* _节选_:
════════

无人机帝国创新史:视觉导航团队的破茧、破界与破维
01 技术牛逼奖
2014年,大疆作为“空中的相机”已然成绩斐然。
精灵2相机、云台、图传技术成熟,精灵3视觉定位与悬停功能完善,极大提升消费级无人机实用性与易用性,彻底改变大众对无人机的认知,使航拍从专业小众走向大众普及。
然而,大疆创始人Frank心中仍怀揣着三大未竟的梦想,其中之一便是赋予无人机“眼睛”和“大脑”,使其能够在树林中自由穿梭,自动跟随用户拍摄,并能在遭遇障碍物时自主绕行。
这一设想,在当时看来近乎天方夜谭。
当年底,赵丛来到大疆时,毫无“正规军”的模样。
整个团队仅他一人带领3位实习生庞敏健、李睿、周游。
他们既没有独立的研发经费,也缺乏固定的开发环境,甚至连项目本身都未被列入精灵4(Phantom 4)的初始立项计划,更像是一个游离在核心业务之外的“边缘团队”。
团队面临的是从零开始的挑战。
在学术领域,当时计算机视觉(CV)的研究多集中于简单物体的短时跟踪,学者们比拼的是跟踪框(Bounding - Box)的像素级精度。
而对于一个空中机器人,需要在剧烈运动、遮挡、复杂光影变化下实现长时间稳定跟随(Long - term Tracking),并理解三维世界进行避障,几乎没有成熟方案可供参考。
从相机成像、目标识别与跟踪、芯片底层优化,到局部环境地图构建、实时导航决策以及整个数据与控制链路的调校,每一个环节都需要自主攻克。
更让团队感到压力的是来自大疆内部的质疑。
多数老同事都对他们持否定态度。
“已经有很多前人尝试过但做不出来,没必要瞎折腾。”

════════

* _数据_:
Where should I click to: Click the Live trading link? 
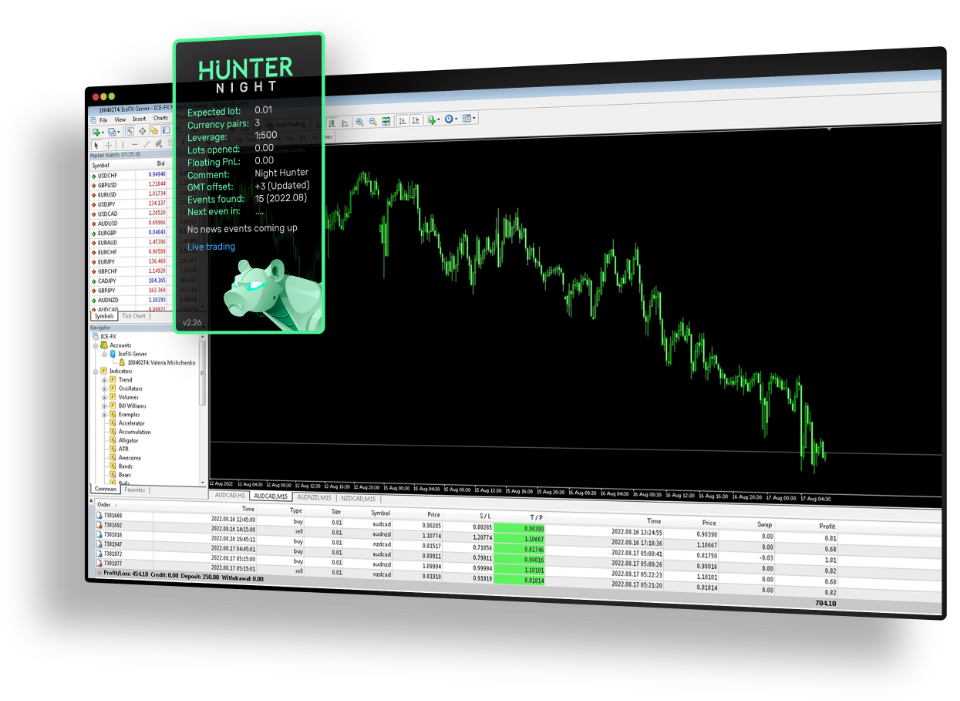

════════

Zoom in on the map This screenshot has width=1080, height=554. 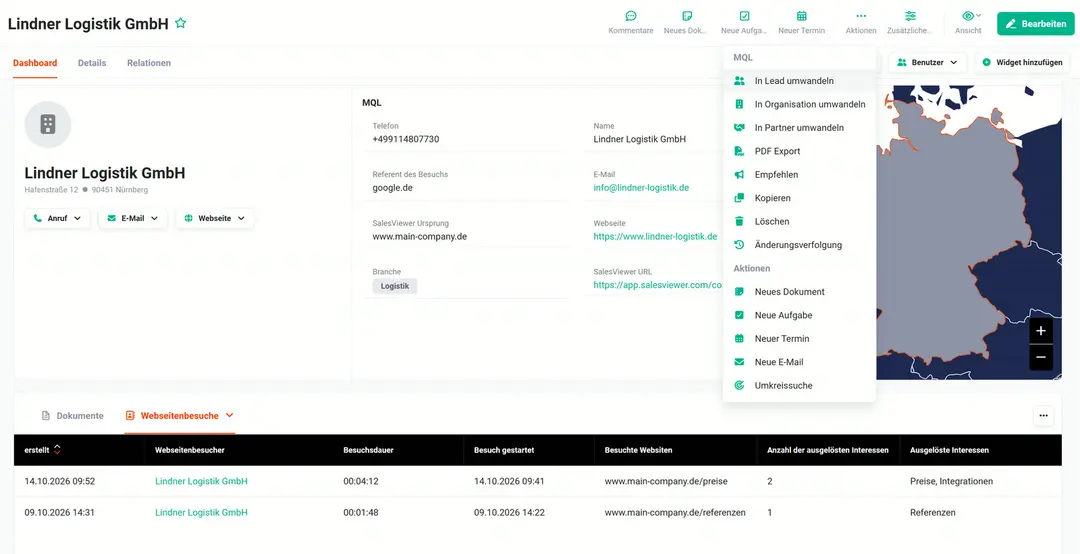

════════

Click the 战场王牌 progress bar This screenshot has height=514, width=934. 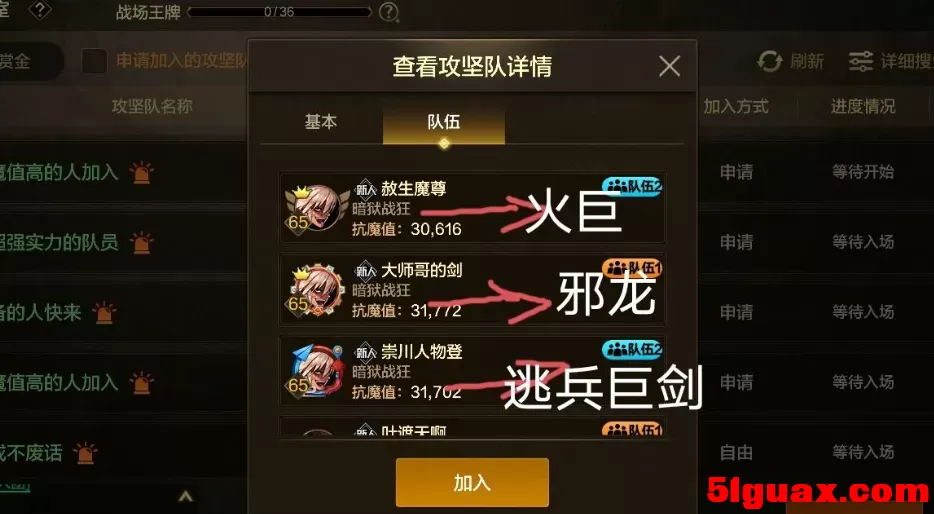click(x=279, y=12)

════════

* _目标_: 判断下列三项陈述是否与节选相符,逐项回答"是"或"否",并原文引用起决定作用的语句:(a)赵丛到大疆时,团队只有他一人带领三位实习生;(b)该项目从一开始就被列入精灵4的初始立项计划;(c)当时计算机视觉研究多集中于复杂物体的长时跟踪。

* _本题答案_:
(a)是。"整个团队仅他一人带领3位实习生庞敏健、李睿、周游。"
(b)否。"甚至连项目本身都未被列入精灵4(Phantom 4)的初始立项计划"
(c)否。"当时计算机视觉(CV)的研究多集中于简单物体的短时跟踪"